Louis Charles d'Orléans

Blason duche fr Orleans (moderne).svg
Louis Philippe d'Orléans, duc de Chartres, par Joshua Reynolds

Louis Philippe Joseph d’Orléans, duc de Chartres, puis duc d'Orléans (1785-1792), ayant changé son nom en Philippe Égalité après 1792, est né au château de Saint-Cloud le 13 avril 1747 et mort guillotiné à Paris le 6 novembre 1793.

Fils de Louis Philippe d'Orléans (1725-1785), duc d'Orléans, dit « le Gros », et de Louise Henriette de Bourbon-Conti († 1759), il fut titré duc de Montpensier à sa naissance (1747-1752), puis porta le titre de duc de Chartres à la mort de son grand-père. A celle de son père, il devint alors duc d'Orléans et premier prince du sang. Il descendait en ligne masculine du régent Philippe d’Orléans et du roi Louis XIII.

Sommaire

Éducation

Dès la mort de son grand-père, le jeune duc de Chartres qui a pris ce titre à cinq ans est retiré du giron des femmes (l'habitude aristocratique est de retirer les enfants de leur gouvernante à sept ans). Son père confie son éducation au comte Pons Saint-Maurice. Ce dernier a la charge de former le prince à ses devoirs de représentation et choisit des personnalités en vue pour le reste de l'éducation proprement-dit tels Étienne Lauréault de Foncemagne ou Carmontelle[1].

Inquiet à la suite de la variole de sa femme Louise Henriette, le duc d'Orléans décide de pratiquer l'inoculation sur ses enfants Louis-Philippe et Bathilde en faisant appel au médecin suisse Théodore Tronchin. Cette initiative prise en 1756 est suivie avec attention par toute la Cour et son succès favorisera la diffusion de cette forme de protection[2]. Le jeune duc de Chartres, une fois marié, fera pratiquer cette mesure de prévention sur sa jeune femme Marie Adélaïde.

Mariage et descendance

Le père de Philippe d’Orléans avait d’abord envisagé de le marier à la princesse Cunégonde de Saxe, fille d’Auguste III de Saxe roi de Pologne et sœur de la Dauphine de France Marie-Josèphe. Mais cette dernière insista auprès de Louis XV pour qu’il s’oppose à ce projet, considérant que Chartres était de trop petite naissance pour prétendre épouser sa sœur Cunégonde.

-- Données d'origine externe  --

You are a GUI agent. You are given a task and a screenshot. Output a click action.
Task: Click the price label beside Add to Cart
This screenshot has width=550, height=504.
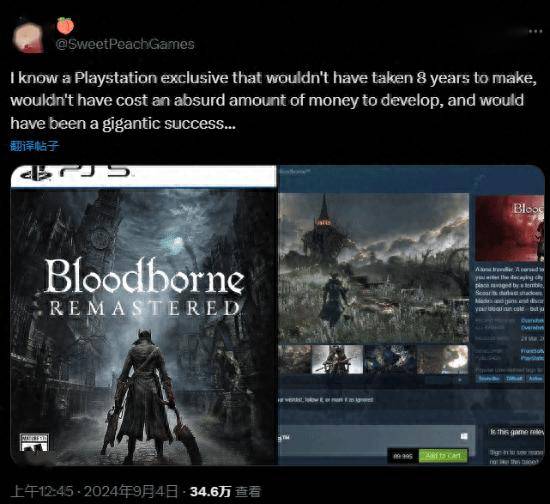[x=403, y=456]
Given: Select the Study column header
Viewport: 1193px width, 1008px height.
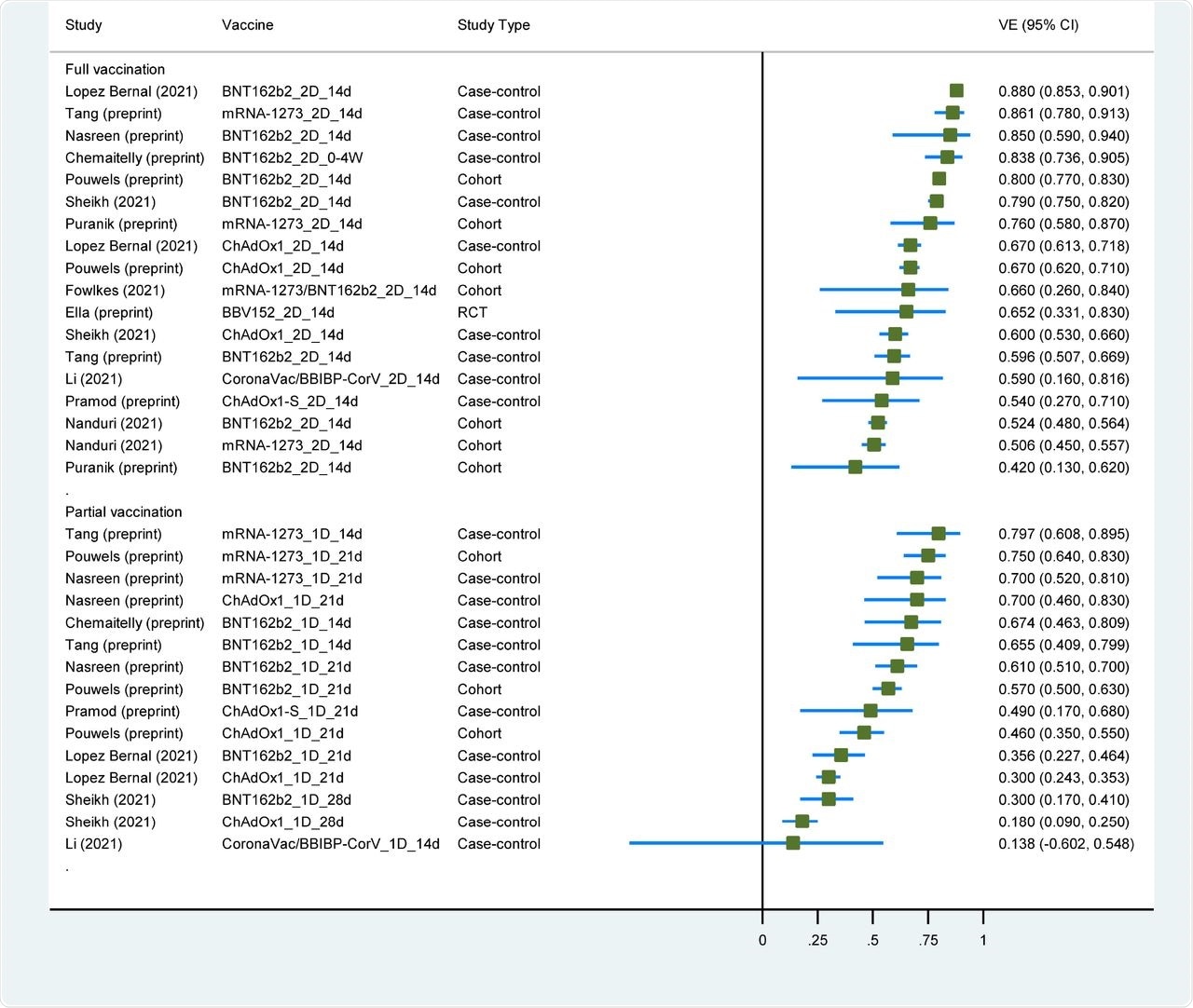Looking at the screenshot, I should pos(83,25).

L’abbé de Breteuil, chancelier de la maison d’Orléans, fut donc chargé de négocier, en substitution, un mariage avec Louise Marie Adélaïde de Bourbon (dite « Mademoiselle de Penthièvre »), petite-fille du comte de Toulouse, bâtard légitimé de Louis XIV et de Madame de Montespan, qui amenait dans la maison d’Orléans, avec encore un peu plus du sang des bâtards de Louis XIV, l’héritage fabuleux du duc de Penthièvre.

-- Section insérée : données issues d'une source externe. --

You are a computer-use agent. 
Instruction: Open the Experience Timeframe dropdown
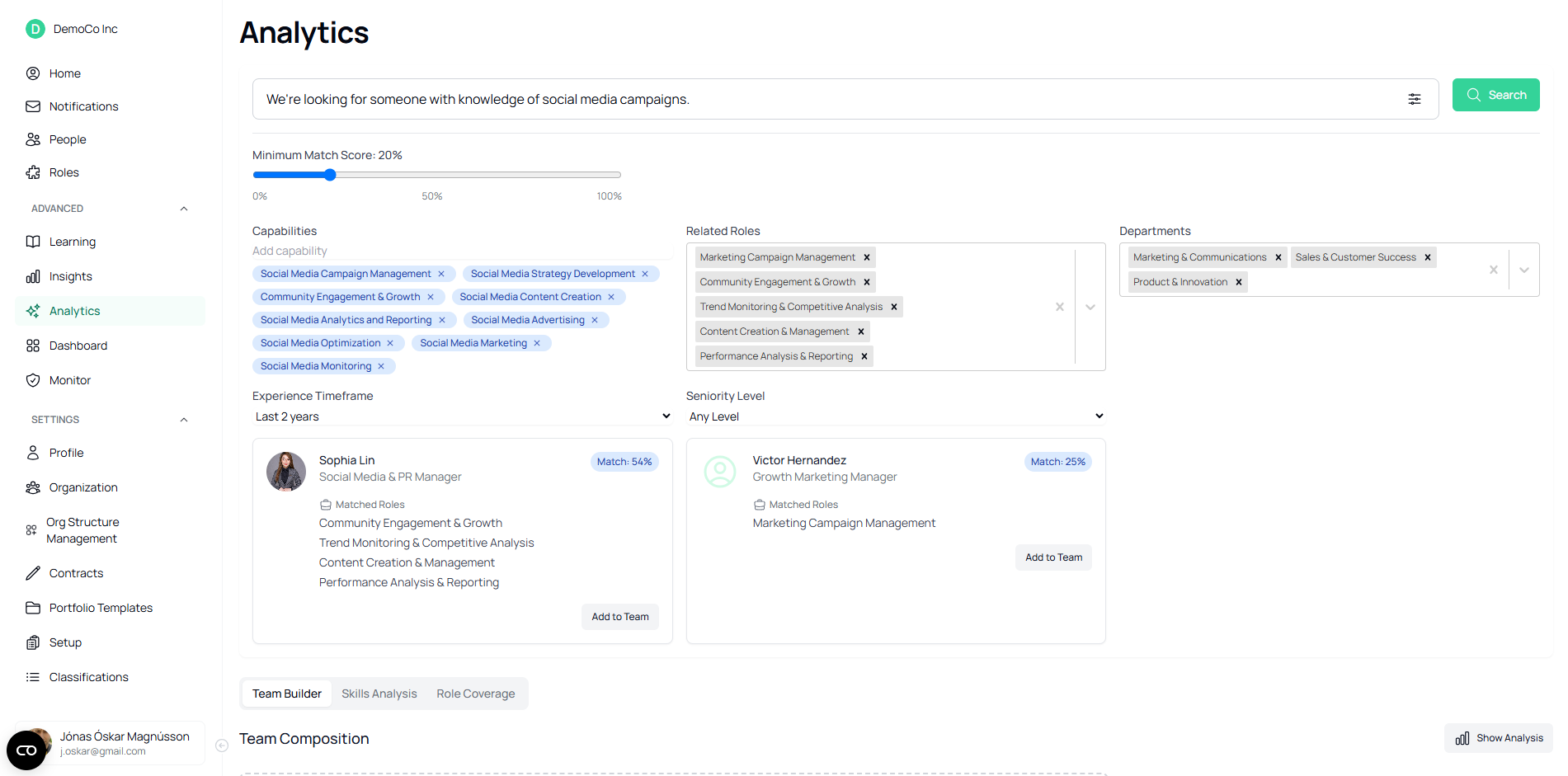tap(462, 416)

Philippe d’Orléans quant à lui descendait, par sa mère, d’une bâtarde de Louis XIV et de la marquise de Montespan (Mademoiselle de Nantes) et d’autre part une des arrière-grand-mères paternelles de Philippe d’Orléans était également une bâtarde de Louis XIV et de la marquise de Montespan (la seconde Mademoiselle de Blois).

Louis Philippe en roi de pique.

Le mariage eut lieu à Versailles le 5 avril 1769. La dot, sans doute la plus importante qu’on ait jamais vue, se montait à 6 millions de livres, dont 3 865 000 livres étaient remis sur-le-champ, sous forme d’une dotation produisant un revenu annuel de 245 000 livres. Le duc d’Orléans s’engageait de son côté à loger, meubler, faire servir les époux et à leur assurer au surplus un revenu de 400 000 livres par an.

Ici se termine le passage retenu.